Data collected in Portage Lake during the summer of 1999 showed four events of lake mixing and subsequent restratification. Analysis of the data by Churchill and colleague Charles Kerfoot of Michigan Technological University indicate that each time the lake restratifies, it then becomes more susceptible to overturn from surface heat loss during the next cold air outbreak.
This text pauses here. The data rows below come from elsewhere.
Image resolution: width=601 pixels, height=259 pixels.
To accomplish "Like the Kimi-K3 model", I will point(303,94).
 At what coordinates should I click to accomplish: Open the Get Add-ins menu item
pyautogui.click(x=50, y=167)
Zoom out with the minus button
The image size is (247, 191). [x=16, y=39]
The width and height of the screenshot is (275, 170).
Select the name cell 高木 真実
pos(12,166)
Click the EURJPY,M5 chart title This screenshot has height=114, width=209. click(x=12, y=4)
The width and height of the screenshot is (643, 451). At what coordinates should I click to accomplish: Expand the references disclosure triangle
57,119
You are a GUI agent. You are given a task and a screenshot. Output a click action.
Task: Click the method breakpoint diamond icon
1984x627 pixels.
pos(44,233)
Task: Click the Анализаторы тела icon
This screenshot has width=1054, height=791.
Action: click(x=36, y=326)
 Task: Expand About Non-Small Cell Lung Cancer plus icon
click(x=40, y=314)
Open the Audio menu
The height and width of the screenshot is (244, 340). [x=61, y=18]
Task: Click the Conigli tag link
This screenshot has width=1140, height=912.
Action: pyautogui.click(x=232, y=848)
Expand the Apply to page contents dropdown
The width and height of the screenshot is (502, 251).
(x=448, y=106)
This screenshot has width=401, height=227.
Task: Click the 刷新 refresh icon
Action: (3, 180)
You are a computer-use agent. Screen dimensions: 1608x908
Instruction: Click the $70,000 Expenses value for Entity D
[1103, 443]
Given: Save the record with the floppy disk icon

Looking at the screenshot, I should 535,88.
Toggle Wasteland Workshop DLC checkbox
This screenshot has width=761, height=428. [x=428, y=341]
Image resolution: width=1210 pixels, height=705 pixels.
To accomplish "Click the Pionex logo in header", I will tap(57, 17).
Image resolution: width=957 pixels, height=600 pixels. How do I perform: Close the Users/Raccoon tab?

Their measurements also reveal that an ephemeral warm layer sometimes appears in the very near surface of the lake, forming during daylight hours and then dissolving overnight.

"The interaction between lake and atmosphere clearly has more than just physical implications," noted Churchill. "It is our hope that this study will be the basis of future work directed at understanding how resident biota in Portage Lake, and in similar lakes, may benefit or be harmed by the complex changes in lake stratification occurring in summer and early fall."

Original Publication Information

Results of this study "The Impact of Surface Heat Flux and Wind on Thermal Stratification in Portage Lake, Michigan," are reported by James H. Churchill and W. Charles Kerfoot in the latest issue (Volume 33, No. 1, pp. 143-155) of the Journal of Great Lakes Research, published by the International Association for Great Lakes Research, 2007.

Contacts

For more information about the study, contact Jim Churchill, Woods Hole Oceanographic Institution, Woods Hole, MA 02543, jchurchill@whoi.edu, (508) 289-2807.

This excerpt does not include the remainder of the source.